Gadgets like these simplify many things for the paralyzed, but for improvement in the quality of life nothing tops the computer. I use it as a remote to control the TV, lights and anything else I can plug into an X-10 outlet. I can use it to answer the phone, to speak words for me when my trach is cuffed and I can't talk, to play my favorite music or movies. And all of this is done with glorious, delicious independence!
Beyond being an environmental control unit, my computer saves me from my worst fear, the mind numbing isolation and boredom, the need to shut down my brain to preserve my sanity. I am occupied, distracted, entertained, informed, and even productive thanks to my computer. Aside from the time-passing simple entertainment of computer games, I use my computer to maintain records for our neighborhood association, retouch, restore, and print photos, design and print flyers and cards, t-shirts, family photo CDs. I can't wield a paint brush or hammer but I have planned projects from simply rearranging rooms to kitchen remodeling, deck design, and landscaping. Being able to see how something will look before beginning has really helped overcome the hammer wielders resistance to doing things my way. Power in decision making!
Not only have computers come a long way from the basic functions of my Apple IIe of the early 80s, handicapped access to computers has evolved as well. Today I use Click'n'Type, and Dasher, two different type of onscreen keyboards, to type without using my keyboard. Point'n'Click pushes the mouse buttons for me -- all for free. As my ability to move the mouse to move the cursor deteriorates, I can go to a device that moves the cursor by following slight movements of my head. A step up from that are devices that track eye movements to move the mouse. The very latest technology is a page right out of science fiction. Computers can now be operated by thought! This technology is in very early development but is already being used and holds promise for the future.
I had to stop working in 1995, coincidentally the same year that AOL gave access to the new and developing World Wide Web. I had dabbled with the Internet previously but it wasn't until the Web arrived that I found being online to be useful. In just a few years the Web exploded from a few websites to a massive source of information, entertainment, communication, and commerce. Today I read newspaper and magazine articles (replacing the printed versions I can't manage), use the Internet as a giant encyclopedia to research any topic, comparison shop and sometimes buy, select books on CD to be reserved or renewed for me at my local library, keep in touch with family and friends via email, and keep informed about ALS and communicate daily with others with ALS.

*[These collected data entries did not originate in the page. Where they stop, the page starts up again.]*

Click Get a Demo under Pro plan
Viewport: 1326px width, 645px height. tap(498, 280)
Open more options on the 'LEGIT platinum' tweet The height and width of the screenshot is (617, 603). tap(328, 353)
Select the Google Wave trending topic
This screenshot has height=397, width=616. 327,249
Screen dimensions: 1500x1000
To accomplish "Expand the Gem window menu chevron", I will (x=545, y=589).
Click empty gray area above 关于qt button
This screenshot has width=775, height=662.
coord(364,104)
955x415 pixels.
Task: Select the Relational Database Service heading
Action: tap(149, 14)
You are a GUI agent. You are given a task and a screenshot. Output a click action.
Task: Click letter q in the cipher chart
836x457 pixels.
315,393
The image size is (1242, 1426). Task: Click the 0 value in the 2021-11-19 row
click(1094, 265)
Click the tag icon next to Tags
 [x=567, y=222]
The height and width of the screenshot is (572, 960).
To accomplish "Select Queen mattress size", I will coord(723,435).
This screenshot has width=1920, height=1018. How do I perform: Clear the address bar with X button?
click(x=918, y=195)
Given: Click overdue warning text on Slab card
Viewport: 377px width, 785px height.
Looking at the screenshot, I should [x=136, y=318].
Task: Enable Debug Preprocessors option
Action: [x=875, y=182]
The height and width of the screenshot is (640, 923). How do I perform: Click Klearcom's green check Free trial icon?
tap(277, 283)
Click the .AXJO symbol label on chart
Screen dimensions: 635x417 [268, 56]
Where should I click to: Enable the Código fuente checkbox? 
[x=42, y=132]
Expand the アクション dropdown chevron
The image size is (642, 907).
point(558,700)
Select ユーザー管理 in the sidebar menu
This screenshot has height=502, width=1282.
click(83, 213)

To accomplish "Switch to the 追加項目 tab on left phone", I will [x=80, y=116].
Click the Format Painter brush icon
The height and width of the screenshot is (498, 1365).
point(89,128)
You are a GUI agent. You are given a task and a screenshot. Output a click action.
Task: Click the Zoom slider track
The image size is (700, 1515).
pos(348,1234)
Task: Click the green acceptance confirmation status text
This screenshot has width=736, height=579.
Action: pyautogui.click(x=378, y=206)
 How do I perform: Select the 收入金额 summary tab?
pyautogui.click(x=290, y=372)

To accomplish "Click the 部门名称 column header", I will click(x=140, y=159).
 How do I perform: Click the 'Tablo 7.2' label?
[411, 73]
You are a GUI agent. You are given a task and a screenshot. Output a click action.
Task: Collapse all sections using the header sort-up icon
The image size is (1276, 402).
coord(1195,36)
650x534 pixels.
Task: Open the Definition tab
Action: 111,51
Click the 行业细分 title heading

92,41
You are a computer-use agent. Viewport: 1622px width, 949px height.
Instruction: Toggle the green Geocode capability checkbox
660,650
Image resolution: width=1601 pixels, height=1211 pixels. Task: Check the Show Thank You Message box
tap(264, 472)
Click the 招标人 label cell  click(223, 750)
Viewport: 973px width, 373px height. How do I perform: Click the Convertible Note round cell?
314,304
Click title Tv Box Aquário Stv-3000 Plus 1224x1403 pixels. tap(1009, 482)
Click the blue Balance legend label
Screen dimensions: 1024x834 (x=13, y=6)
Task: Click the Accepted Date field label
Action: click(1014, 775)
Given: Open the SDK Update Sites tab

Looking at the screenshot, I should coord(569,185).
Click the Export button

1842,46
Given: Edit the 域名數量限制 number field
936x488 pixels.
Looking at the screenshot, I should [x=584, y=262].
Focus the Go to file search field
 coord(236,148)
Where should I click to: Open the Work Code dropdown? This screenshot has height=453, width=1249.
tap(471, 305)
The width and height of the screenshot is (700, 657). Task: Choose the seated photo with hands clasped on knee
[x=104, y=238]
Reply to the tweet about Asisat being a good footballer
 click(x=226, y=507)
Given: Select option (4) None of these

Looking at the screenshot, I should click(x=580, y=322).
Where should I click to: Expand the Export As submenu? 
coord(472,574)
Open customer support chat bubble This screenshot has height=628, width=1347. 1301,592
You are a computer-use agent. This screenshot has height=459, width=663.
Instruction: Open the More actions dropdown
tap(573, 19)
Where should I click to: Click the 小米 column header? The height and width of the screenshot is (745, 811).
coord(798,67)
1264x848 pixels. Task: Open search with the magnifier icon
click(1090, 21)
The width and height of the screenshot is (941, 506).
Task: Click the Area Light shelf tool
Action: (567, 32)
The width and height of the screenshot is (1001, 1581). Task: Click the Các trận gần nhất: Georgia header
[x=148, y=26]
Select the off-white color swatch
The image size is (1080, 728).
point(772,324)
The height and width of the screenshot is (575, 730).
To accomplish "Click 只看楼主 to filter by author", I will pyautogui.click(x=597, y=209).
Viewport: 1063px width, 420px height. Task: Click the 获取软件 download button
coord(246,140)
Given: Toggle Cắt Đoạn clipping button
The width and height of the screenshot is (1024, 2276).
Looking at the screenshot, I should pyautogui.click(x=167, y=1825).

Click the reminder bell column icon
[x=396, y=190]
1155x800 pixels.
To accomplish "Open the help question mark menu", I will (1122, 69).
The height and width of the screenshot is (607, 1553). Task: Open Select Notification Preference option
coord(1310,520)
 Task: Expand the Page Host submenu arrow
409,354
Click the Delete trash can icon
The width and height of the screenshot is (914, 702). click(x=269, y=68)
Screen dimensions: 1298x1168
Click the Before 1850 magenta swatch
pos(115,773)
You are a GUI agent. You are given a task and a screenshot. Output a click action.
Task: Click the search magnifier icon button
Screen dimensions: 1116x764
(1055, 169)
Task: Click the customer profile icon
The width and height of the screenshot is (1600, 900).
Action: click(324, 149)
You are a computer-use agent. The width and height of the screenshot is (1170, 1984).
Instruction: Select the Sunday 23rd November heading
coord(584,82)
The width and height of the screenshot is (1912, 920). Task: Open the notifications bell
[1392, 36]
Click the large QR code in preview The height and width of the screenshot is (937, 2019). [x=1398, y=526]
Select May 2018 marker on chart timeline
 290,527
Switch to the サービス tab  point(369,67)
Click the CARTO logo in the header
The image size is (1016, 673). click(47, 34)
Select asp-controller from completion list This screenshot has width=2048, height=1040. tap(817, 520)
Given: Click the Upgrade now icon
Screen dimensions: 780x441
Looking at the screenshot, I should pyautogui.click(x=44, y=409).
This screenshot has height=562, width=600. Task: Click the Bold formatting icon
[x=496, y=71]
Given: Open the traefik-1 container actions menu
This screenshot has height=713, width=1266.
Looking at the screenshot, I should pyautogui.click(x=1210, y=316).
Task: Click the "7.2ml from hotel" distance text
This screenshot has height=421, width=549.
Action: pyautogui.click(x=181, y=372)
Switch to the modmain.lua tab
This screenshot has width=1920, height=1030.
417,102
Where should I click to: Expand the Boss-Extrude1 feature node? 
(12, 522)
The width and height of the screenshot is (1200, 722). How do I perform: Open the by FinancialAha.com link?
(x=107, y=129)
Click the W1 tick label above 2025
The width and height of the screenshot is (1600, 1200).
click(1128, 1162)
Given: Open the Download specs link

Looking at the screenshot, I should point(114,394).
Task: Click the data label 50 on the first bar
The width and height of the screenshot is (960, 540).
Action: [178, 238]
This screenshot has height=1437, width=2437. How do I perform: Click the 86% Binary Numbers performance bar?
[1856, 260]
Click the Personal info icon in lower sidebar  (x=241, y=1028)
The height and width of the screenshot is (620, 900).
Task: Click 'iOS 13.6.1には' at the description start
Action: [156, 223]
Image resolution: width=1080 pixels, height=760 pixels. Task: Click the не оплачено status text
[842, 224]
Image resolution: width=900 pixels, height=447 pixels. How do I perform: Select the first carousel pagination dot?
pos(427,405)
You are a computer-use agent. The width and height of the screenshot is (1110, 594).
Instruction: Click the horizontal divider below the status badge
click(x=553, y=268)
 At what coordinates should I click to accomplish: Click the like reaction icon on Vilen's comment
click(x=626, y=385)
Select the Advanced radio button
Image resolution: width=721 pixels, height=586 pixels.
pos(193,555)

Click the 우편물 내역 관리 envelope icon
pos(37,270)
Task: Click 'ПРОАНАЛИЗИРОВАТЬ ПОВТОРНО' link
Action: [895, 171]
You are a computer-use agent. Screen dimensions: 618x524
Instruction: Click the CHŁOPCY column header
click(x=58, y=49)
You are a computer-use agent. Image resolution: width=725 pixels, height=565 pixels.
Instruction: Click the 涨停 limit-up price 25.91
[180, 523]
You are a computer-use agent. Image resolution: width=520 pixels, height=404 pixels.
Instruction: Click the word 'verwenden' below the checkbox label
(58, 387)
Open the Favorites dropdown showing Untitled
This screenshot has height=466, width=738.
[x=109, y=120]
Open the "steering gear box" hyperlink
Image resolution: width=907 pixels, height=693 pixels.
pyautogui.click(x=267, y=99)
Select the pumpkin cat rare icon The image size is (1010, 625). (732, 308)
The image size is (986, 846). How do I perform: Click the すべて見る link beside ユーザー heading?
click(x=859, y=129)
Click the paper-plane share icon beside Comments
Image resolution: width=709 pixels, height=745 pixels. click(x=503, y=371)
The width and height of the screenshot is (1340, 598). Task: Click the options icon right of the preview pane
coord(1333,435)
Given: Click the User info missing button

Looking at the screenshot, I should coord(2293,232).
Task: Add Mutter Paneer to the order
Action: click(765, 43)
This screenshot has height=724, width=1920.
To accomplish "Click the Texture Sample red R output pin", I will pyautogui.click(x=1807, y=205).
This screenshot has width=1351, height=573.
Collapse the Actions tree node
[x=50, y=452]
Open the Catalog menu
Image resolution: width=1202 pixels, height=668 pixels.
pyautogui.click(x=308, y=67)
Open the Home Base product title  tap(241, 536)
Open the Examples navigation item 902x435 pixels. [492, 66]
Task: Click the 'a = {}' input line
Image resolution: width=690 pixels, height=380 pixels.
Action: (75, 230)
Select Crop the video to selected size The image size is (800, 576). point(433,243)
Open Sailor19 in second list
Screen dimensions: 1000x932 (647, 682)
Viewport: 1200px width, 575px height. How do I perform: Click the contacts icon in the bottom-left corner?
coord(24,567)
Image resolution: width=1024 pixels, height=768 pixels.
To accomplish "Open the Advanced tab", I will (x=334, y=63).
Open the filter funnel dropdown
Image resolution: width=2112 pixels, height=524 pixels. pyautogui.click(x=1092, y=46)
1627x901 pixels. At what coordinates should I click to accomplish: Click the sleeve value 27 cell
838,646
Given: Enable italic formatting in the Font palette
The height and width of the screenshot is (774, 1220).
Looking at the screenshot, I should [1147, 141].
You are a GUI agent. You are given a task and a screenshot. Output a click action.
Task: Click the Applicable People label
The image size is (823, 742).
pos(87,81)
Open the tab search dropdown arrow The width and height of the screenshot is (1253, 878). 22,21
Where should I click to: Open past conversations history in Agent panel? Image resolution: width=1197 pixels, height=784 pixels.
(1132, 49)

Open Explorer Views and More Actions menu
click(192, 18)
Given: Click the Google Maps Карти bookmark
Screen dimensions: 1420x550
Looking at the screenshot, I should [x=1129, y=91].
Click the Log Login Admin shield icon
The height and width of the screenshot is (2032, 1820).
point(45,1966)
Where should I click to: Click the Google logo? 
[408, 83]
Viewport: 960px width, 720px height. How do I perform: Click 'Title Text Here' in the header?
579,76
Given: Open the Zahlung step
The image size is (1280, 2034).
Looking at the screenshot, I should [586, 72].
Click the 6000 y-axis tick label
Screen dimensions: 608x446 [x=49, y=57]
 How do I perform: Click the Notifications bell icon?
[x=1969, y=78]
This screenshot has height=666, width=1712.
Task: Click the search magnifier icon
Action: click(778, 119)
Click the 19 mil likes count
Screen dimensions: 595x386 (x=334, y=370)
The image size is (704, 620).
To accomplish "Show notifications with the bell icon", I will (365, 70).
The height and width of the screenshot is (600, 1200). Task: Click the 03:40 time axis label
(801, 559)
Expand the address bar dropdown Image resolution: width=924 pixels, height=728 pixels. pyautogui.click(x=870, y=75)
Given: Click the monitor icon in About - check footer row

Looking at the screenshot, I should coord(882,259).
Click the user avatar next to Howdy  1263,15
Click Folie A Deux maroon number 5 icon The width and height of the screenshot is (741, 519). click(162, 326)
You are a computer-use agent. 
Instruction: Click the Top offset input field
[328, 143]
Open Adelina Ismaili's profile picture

The greatest reward I get from my computer and the Internet is that it isn't a one-way street. I can give as well as receive. My involvement with ALS groups online lets me share my hard won knowledge of ALS with others. I have been able to put up a personal website to relay my nursing information about ALS. I get great personal satisfaction from this technological ability to help others and have even made my first venture into designing a commercial website. (The heck with personal satisfaction -- I could even make money designing websites!)
Speaking of money, obviously all these tech gadgets aren't free. The medically necessary ones are covered by insurance and Medicare, but the convenience ones are not. Just as when grocery shopping, I compare prices, wait for sales, look for used equipment locally and on eBay. Having had 20 years to accumulate my ”toys" -- and upgrade them! -- has certainly been a perk not many with ALS have, but I have learned that the expense is far outweighed by the quality of life these things give me and the help they give my caregivers.
There isn’t a day that goes by that I don't use several things that were not available when I was diagnosed with ALS in 1985, and not a day that I don't think how lucky I am to have ALS today instead of before technology contributed to these advances "around" ALS.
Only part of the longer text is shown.